Country risk and the likelihood of government interference are considered
in the context of the securitization's structural features and the
rating requested.
Supporting
Guidelines To Aid Market Transparency And Expedite The Rating Process
To complement
our principles-based approach, we periodically release operating
guidelines for analyzing specific markets, asset classes, or structural
features that provide practical examples of how we may employ the
rating process in actual circumstances.
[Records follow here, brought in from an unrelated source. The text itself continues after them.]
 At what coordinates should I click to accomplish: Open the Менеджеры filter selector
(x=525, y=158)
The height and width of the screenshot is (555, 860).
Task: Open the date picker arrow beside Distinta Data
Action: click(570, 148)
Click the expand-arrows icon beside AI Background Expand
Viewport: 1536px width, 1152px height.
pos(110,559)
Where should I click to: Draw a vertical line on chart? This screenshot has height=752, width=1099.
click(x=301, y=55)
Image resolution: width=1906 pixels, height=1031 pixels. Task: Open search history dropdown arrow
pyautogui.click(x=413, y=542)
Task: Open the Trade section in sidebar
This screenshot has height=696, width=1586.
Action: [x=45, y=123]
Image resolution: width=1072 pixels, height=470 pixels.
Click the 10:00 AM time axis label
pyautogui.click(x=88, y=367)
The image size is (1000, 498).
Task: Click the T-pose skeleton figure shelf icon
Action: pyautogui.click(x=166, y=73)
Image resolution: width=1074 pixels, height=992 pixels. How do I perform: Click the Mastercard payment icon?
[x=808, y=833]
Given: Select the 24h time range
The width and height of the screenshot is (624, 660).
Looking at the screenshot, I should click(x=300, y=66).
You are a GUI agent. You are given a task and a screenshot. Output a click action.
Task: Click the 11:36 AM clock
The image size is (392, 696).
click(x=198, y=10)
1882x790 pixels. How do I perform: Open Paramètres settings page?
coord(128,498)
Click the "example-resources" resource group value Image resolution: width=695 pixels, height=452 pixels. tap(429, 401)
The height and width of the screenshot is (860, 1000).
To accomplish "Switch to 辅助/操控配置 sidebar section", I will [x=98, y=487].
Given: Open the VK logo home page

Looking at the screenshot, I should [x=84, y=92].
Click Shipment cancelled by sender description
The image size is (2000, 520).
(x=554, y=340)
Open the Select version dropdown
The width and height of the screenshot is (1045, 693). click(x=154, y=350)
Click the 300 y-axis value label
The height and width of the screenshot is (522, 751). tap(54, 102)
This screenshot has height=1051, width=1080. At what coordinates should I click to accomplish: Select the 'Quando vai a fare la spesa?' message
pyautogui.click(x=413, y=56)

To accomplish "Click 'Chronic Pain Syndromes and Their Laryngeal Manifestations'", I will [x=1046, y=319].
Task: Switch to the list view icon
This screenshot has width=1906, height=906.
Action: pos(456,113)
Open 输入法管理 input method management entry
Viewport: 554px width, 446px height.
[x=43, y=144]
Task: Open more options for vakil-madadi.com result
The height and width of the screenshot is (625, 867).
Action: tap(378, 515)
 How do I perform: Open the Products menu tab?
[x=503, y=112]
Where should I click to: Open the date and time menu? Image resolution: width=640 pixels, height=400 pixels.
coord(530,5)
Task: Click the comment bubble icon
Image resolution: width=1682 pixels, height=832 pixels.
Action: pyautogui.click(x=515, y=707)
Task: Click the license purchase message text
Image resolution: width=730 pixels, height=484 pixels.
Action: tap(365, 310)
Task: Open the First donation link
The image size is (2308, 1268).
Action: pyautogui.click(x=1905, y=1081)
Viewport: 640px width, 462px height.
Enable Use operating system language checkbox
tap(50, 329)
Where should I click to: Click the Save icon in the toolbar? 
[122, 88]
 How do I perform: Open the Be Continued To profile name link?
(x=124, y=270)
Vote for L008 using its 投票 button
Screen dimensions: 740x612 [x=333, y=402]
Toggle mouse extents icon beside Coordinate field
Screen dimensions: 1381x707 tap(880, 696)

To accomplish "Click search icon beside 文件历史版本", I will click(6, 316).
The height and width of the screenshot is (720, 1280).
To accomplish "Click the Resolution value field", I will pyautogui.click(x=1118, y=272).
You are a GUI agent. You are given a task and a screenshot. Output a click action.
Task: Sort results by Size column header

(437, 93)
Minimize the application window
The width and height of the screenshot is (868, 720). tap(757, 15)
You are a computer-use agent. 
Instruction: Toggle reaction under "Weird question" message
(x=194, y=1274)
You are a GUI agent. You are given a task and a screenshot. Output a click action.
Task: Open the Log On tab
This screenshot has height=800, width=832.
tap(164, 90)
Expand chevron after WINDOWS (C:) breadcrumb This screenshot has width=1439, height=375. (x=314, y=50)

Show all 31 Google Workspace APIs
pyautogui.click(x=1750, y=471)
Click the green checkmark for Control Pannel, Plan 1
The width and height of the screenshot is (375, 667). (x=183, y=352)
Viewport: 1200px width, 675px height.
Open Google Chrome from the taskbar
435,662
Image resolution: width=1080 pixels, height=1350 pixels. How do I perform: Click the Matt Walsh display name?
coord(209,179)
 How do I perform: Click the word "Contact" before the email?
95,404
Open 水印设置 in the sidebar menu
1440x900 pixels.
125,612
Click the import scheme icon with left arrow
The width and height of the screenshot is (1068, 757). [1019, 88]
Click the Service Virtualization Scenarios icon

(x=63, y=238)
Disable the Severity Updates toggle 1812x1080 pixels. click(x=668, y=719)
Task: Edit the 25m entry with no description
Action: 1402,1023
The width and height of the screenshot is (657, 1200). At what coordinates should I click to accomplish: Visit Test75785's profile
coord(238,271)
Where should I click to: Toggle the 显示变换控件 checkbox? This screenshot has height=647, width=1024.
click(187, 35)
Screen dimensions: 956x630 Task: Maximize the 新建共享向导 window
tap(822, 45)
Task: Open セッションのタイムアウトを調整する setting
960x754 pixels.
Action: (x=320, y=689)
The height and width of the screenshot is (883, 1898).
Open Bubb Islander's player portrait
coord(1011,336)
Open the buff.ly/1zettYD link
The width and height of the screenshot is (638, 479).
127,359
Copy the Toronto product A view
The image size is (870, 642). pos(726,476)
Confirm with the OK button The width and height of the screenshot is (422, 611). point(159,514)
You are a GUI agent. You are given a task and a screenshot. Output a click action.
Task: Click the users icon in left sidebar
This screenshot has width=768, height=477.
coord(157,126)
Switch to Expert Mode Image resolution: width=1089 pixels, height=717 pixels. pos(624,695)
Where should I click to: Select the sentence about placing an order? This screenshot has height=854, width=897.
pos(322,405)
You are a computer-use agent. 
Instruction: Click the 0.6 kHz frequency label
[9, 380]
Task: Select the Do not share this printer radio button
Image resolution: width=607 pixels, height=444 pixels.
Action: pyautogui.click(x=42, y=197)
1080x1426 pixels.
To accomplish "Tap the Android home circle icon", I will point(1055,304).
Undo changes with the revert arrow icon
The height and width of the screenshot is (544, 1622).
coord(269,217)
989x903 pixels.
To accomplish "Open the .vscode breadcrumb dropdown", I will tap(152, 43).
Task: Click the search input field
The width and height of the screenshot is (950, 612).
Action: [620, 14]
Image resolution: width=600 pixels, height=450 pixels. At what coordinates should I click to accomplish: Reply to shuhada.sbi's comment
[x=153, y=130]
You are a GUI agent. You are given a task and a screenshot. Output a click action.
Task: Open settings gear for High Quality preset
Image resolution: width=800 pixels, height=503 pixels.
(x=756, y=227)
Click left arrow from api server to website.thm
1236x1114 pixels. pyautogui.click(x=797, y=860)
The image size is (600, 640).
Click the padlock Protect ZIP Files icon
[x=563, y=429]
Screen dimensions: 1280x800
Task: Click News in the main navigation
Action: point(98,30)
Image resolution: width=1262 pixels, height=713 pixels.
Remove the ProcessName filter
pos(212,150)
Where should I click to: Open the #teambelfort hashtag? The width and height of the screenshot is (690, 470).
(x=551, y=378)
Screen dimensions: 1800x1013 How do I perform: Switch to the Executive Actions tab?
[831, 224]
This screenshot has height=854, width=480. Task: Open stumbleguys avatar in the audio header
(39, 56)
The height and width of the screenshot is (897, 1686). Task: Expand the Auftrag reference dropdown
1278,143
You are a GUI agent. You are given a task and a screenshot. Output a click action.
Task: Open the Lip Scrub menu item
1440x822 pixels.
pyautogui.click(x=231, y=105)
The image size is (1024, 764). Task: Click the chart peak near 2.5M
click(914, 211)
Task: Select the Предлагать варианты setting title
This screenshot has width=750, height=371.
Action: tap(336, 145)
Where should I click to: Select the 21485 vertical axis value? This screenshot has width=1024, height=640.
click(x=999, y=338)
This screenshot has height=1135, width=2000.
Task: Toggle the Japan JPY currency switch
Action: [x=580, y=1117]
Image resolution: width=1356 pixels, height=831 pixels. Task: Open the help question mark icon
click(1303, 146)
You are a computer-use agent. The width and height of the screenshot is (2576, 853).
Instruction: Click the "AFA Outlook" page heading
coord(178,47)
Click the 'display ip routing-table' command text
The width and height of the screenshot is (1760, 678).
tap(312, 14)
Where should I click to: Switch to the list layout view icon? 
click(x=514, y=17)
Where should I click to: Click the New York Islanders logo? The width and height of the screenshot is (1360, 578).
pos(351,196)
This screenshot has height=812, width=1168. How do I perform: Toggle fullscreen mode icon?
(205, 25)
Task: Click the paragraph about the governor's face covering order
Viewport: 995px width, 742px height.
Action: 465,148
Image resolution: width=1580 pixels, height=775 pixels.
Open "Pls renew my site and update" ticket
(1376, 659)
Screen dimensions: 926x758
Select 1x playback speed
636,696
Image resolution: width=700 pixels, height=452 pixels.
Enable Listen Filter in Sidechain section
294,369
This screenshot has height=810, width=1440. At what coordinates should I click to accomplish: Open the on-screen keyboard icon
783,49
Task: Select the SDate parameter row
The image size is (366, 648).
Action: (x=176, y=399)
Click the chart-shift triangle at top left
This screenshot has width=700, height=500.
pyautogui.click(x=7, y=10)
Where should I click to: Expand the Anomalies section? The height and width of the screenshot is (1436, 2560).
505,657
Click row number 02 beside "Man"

These guidelines don't,
however, preclude an issuer from proposing alternative approaches
that we would independently assess to ensure a commensurate and
comparable rating outcome relative to other securities we rate.
In addition, they don't preclude the rating committee from determining
the relative weighting of these factors within its assessment or
determining that other factors need to be taken into account, given
the specific set of circumstances under consideration at that time.
When we assign
ratings to structured finance securities, we use a general framework
and established guidelines, as well as various quantitative techniques
and models, to enhance the rating committee's qualitative opinions.
These qualitative judgments are an integral part of our rating process.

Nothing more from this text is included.